We are constantly fed statistics about the obesity rate in the U.S., and fitness has become a central part of childhood education. We are told that working out is a healthy and productive activity that women should aim to in order to gain “confidence” and “feel sexy.” But what happens when workouts become obsession? Where is the line drawn between maintaing what society sees as a “healthy” body and a developing a new body disorder? There are many blog sites with names such as “Fit and Feminist” and “Feminist Figure Girl” that believe that fitness is essential to fight the patriarchy. Wut?
These Tumblr tags espouse the constant monitoring, surveillance, discipline, and remodeling of the female body as an important part of being a “strong woman.” How is this any different from images that propose a skinny ideal image of women’s bodies?
Is it the appropriation of the gym as a woman’s sphere? As an avid “worker-outer” myself, I understand the importance of claiming the weight-room as a space that women can feel comfortable and welcome in. I cannot tell you the amount of times men have corrected my form or attempted to assist me, things that I am guessing they wouldn’t do for another man. The occupation of this space has significance, it is important. But establishing yet another narrow ideal body image for women is damaging, unproductive, and not progressive feminism.

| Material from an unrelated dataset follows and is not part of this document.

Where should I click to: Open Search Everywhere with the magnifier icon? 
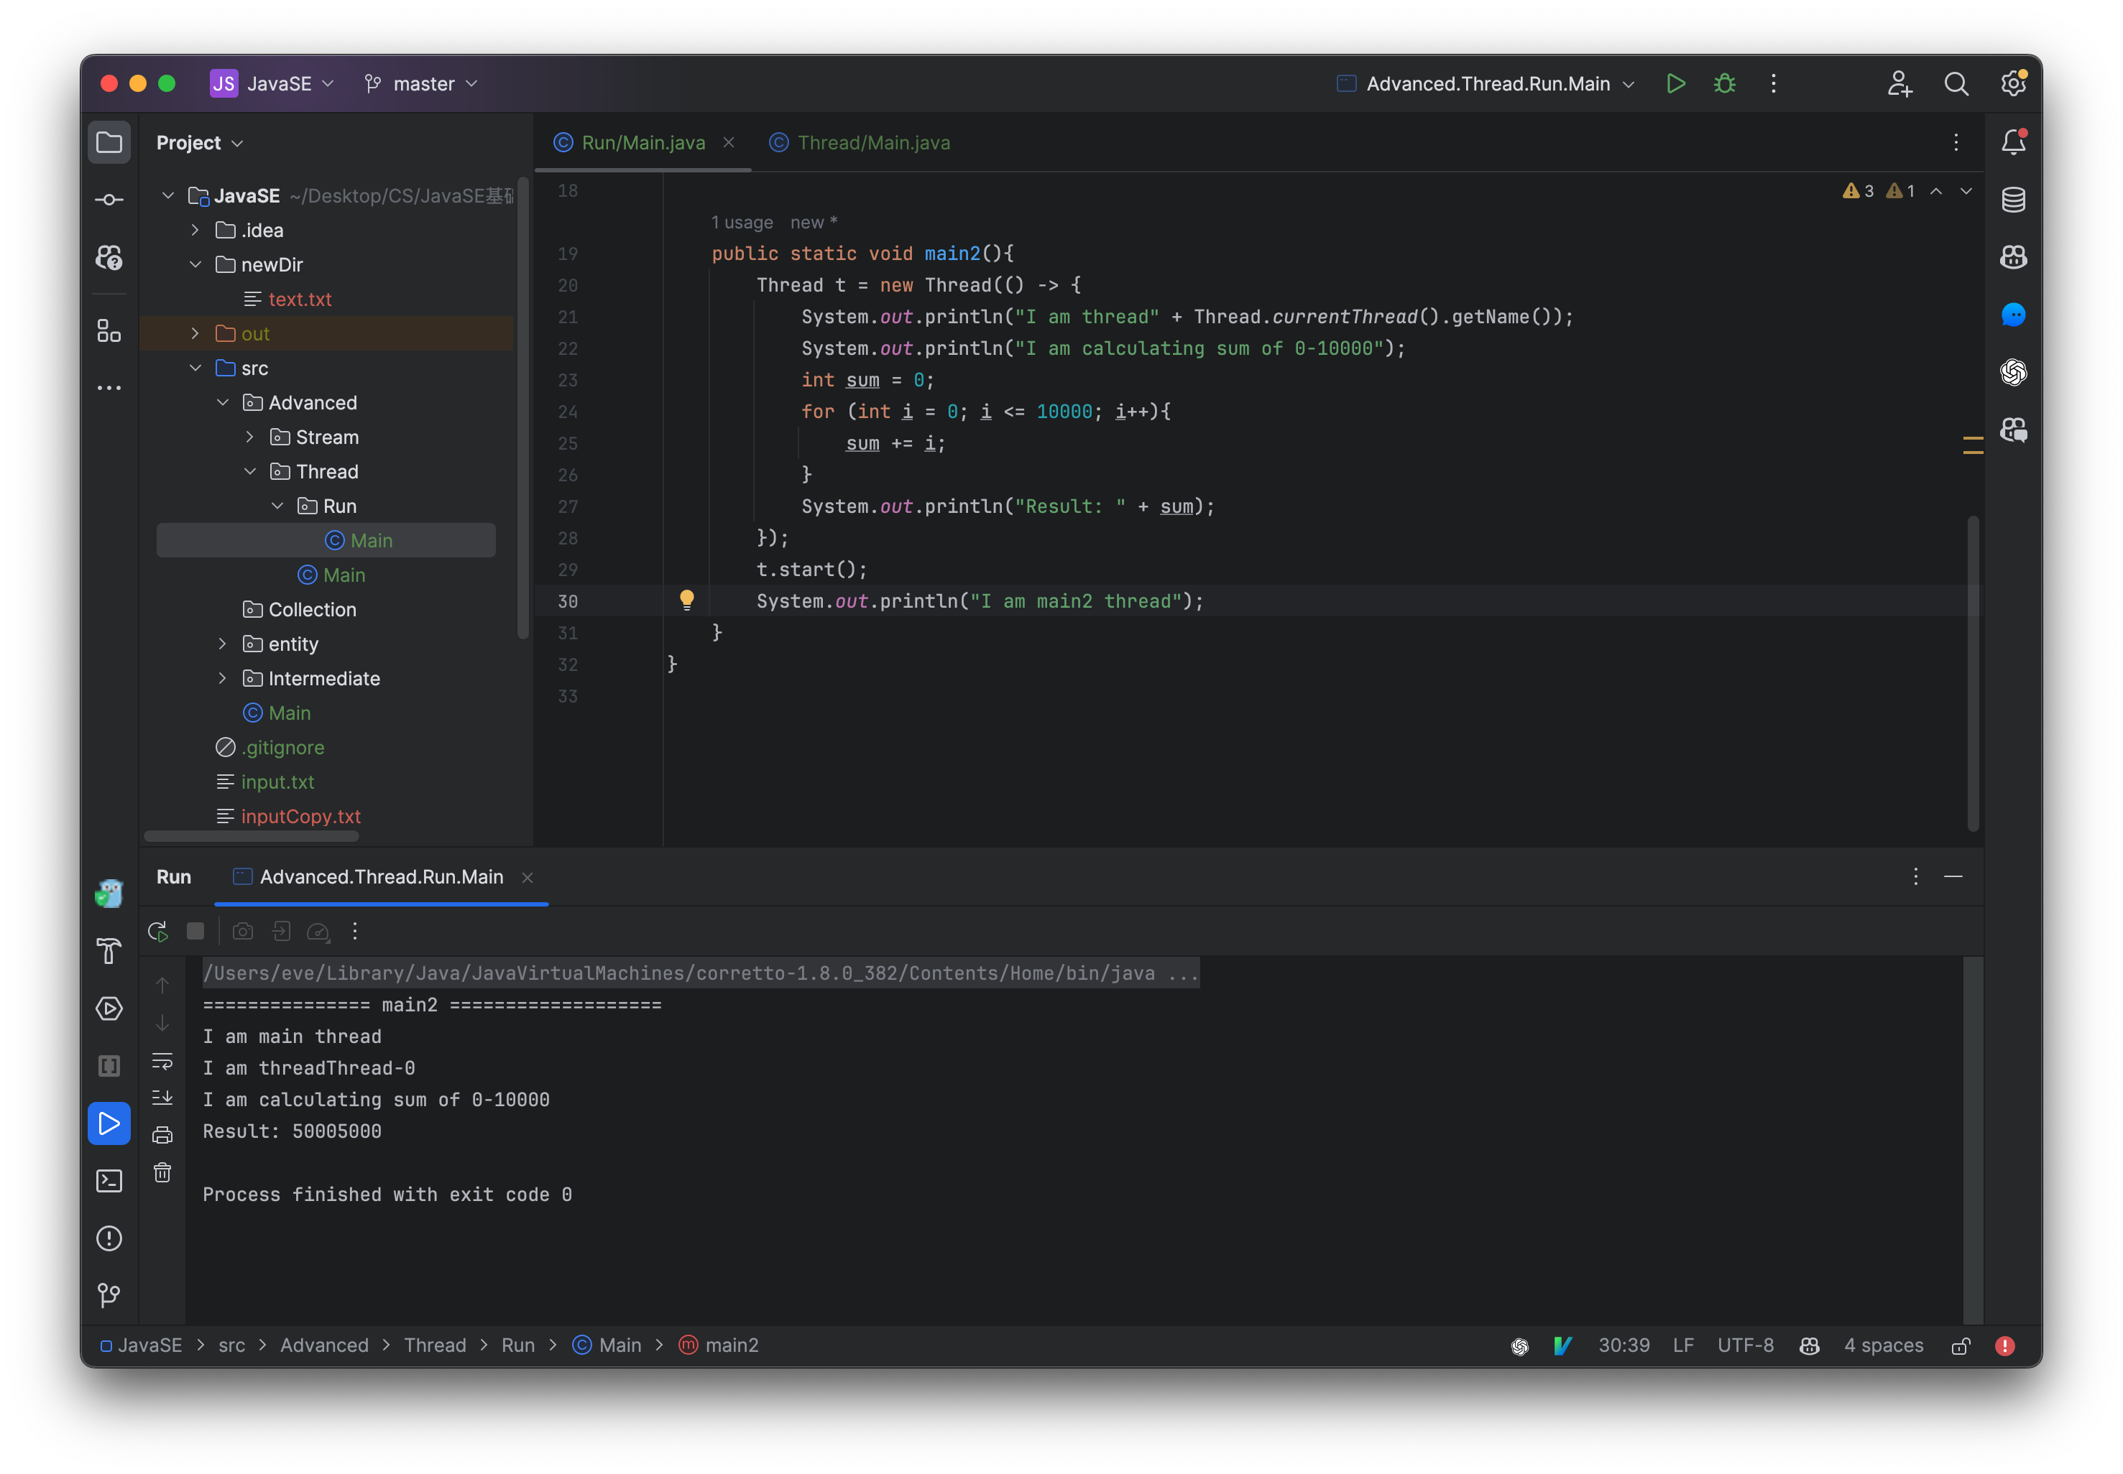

Some women’s form of self care takes place in the gym, some take care of themselves by reading a good book, some talk on the phone with a friend. Confidence and empowerment can be found in all arenas, and one is not more valid than the other. Simply replacing the image of an emaciated model with the image of a toned figure does not erase the problems associated with fixation on a certain body ideal. There is still the sense of constant striving and never being good enough that cannot possibly be a healthy state of mind in which to constantly exist. Feminism should not be associated with the policing of women’s bodies in any respect, we are past this and it is time to assert that there isn’t one image of a strong or healthy body. I don’t care how tired it sounds, it needs to be said again and again: beautiful emanates from within bodies. Please say it with me.